Derivative of the Sum, Difference, Product, and Quotient of Functions

To compute the derivative of a sum, difference, product, or quotient of functions, we apply the following fundamental differentiation rules:

$$ (f+g)'=f'+g' $$ $$ (f-g)'=f'-g' $$ $$ (f \cdot g)'=f' \cdot g + f \cdot g' $$ $$ \left( \frac{f}{g} \right)'= \frac{f' \cdot g - f \cdot g'}{g^2} $$ $$ (k \cdot f)' = k \cdot f' $$

Each of these rules can be rigorously derived by evaluating the limit definition of the derivative for the corresponding operations.

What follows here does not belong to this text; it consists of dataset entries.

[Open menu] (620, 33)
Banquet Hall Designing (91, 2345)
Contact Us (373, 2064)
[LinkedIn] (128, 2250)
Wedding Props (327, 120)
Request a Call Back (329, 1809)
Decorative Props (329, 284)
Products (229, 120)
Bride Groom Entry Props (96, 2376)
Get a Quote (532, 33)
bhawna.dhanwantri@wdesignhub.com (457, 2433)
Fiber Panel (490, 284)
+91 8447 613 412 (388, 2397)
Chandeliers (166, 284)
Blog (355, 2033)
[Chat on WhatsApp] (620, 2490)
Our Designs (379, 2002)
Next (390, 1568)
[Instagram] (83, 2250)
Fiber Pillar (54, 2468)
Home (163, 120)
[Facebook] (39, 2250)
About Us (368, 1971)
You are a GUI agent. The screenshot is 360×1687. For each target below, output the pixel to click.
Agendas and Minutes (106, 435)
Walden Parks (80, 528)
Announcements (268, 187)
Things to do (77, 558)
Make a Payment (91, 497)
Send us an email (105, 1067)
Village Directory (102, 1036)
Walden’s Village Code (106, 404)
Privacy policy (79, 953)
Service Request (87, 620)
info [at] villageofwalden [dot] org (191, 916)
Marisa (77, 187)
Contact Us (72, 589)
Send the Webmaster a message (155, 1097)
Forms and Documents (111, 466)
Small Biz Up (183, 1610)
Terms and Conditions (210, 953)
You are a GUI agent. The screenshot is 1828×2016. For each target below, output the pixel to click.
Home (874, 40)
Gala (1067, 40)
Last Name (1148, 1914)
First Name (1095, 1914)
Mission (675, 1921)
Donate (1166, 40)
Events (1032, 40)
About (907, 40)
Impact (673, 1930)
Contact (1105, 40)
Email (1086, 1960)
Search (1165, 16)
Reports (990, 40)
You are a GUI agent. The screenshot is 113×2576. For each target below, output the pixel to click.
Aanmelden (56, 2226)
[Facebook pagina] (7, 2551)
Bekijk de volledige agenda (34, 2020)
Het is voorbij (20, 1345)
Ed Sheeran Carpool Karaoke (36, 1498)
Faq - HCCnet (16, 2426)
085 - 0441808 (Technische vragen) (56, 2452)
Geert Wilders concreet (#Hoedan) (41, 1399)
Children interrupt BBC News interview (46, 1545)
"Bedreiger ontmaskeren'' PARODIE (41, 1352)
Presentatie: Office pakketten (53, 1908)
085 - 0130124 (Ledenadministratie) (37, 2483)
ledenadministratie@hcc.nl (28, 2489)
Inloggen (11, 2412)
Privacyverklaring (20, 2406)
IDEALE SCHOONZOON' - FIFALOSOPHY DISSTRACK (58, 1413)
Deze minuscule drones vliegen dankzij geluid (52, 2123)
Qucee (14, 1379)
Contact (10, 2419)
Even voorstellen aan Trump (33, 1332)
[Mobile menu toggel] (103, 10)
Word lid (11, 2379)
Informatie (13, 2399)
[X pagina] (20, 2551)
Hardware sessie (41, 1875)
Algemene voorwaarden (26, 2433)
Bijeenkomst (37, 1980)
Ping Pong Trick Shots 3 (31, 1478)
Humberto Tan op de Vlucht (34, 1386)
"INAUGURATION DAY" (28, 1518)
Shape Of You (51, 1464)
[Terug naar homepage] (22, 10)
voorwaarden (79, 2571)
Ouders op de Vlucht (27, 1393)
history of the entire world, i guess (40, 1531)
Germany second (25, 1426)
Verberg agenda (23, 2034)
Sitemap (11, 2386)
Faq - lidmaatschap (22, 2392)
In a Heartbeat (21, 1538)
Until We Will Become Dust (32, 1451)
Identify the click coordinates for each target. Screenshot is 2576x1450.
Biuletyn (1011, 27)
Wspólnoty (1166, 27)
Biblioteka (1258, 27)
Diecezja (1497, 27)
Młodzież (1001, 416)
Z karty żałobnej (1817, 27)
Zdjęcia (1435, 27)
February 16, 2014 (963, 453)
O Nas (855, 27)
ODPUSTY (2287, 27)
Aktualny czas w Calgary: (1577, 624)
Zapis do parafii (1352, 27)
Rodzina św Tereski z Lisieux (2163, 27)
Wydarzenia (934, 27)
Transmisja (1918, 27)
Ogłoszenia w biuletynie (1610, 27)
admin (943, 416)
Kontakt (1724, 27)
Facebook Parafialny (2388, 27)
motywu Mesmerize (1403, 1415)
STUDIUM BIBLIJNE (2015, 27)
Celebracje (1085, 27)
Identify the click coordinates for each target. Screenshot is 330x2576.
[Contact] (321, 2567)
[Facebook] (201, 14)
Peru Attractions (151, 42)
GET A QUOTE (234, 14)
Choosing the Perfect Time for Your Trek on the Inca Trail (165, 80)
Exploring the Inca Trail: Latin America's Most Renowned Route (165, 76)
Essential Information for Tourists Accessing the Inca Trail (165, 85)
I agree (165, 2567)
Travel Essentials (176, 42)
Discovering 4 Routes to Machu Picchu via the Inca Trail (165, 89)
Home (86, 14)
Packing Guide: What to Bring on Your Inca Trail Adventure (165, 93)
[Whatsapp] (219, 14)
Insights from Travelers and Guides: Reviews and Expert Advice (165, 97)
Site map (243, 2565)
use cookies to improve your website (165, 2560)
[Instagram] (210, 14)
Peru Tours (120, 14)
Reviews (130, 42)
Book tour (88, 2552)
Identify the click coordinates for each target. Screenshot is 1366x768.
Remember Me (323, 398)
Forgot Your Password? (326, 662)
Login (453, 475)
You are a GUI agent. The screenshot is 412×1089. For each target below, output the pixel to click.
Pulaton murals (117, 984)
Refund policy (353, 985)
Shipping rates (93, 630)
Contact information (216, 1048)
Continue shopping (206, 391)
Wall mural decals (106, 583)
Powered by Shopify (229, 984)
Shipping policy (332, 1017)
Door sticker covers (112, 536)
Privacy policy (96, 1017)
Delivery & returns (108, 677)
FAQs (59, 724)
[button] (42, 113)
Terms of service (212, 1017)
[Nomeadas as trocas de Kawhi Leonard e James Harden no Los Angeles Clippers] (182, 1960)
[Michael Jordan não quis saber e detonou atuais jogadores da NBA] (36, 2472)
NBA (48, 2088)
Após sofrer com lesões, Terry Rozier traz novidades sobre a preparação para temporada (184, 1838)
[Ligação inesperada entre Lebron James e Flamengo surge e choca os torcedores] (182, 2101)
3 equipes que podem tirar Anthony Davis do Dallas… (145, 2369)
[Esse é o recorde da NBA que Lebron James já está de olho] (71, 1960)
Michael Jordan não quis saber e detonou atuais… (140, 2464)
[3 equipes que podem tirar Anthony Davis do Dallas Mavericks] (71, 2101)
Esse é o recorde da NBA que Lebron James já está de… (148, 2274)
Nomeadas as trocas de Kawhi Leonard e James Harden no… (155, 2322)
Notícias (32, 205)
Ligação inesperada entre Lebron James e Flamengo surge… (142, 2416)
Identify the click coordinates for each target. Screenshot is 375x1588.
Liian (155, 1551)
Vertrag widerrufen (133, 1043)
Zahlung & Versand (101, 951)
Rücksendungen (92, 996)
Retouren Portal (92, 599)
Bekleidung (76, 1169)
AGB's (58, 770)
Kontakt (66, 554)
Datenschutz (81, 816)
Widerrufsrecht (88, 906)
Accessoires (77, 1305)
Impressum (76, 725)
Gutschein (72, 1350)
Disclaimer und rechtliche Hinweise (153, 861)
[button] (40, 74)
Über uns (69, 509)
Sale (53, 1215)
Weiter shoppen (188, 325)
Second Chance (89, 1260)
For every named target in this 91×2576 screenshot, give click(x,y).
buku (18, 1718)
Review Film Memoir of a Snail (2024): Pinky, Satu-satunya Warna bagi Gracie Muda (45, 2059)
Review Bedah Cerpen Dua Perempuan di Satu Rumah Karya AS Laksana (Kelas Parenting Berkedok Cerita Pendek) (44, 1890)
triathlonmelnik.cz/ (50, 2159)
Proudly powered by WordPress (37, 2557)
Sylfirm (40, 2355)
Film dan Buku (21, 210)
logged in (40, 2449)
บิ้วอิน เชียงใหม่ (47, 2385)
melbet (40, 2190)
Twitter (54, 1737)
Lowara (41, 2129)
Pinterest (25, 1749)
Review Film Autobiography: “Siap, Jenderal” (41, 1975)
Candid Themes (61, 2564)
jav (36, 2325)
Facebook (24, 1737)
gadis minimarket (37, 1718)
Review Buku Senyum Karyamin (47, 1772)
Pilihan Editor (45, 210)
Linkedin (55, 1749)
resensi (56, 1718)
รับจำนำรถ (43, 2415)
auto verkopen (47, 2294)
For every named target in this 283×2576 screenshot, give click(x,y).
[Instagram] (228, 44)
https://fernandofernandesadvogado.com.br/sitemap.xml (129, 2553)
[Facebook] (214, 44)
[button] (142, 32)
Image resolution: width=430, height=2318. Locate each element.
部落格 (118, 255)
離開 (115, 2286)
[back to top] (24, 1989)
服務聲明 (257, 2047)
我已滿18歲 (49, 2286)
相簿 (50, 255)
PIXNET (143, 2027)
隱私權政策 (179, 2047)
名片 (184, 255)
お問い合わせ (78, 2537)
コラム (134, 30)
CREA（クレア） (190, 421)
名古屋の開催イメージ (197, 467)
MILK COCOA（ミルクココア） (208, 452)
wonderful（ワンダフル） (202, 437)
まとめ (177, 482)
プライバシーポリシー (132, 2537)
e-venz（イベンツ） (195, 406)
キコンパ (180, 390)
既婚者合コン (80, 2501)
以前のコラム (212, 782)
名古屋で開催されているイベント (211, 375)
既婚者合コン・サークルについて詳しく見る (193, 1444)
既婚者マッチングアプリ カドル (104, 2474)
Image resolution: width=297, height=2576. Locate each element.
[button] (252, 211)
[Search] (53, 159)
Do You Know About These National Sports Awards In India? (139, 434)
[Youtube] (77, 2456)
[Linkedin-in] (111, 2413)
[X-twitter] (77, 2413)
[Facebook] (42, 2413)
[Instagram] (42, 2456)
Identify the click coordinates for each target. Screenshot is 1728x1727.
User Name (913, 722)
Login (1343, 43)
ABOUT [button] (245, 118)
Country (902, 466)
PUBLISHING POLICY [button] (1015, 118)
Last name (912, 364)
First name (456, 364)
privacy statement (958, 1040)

Derivative of the Sum of Functions

The derivative of the sum of two functions, \( (f+g)' \), is simply the sum of their derivatives: \( f' + g' \).

$$ (f+g)'=f'+g' $$

Example

Let's find the derivative of the function $ y=x^2 + 3x $.

$$ y' = D[x^2+3x] $$

Using the sum rule, we can differentiate each term separately:

$$ y' = D[x^2]+ D[3x] $$

Since $ D[x^2]=2x $ and $ D[3x]= 3 $, we obtain:

$$ y' = 2x+ 3 $$

This approach works for any sum of functions, even when more than two terms are involved.

Proof

We begin by computing the difference quotient for \( f+g \):

$$ \lim_{h \rightarrow 0} \frac{[f(x+h)+g(x+h)] - [f(x)+g(x)]}{h} $$

$$ \lim_{h \rightarrow 0} \frac{f(x+h)+g(x+h) - f(x)-g(x)}{h} $$

Expanding the numerator yields:

$$ \lim_{h \rightarrow 0} \left( \frac{f(x+h) - f(x)}{h} + \frac{g(x+h) - g(x)}{h} \right) $$

Applying the limit separately to each term, we obtain:

$$ \lim_{h \rightarrow 0} \frac{f(x+h)-f(x)}{h} + \lim_{h \rightarrow 0} \frac{g(x+h)-g(x)}{h} $$

where:

$$ \lim_{h \rightarrow 0} \frac{f(x+h)-f(x)}{h} = f'(x) \quad \text{and} \quad \lim_{h \rightarrow 0} \frac{g(x+h)-g(x)}{h} = g'(x) $$

Thus,

$$ (f+g)' = f' + g' $$

This confirms that the derivative of a sum is the sum of the derivatives.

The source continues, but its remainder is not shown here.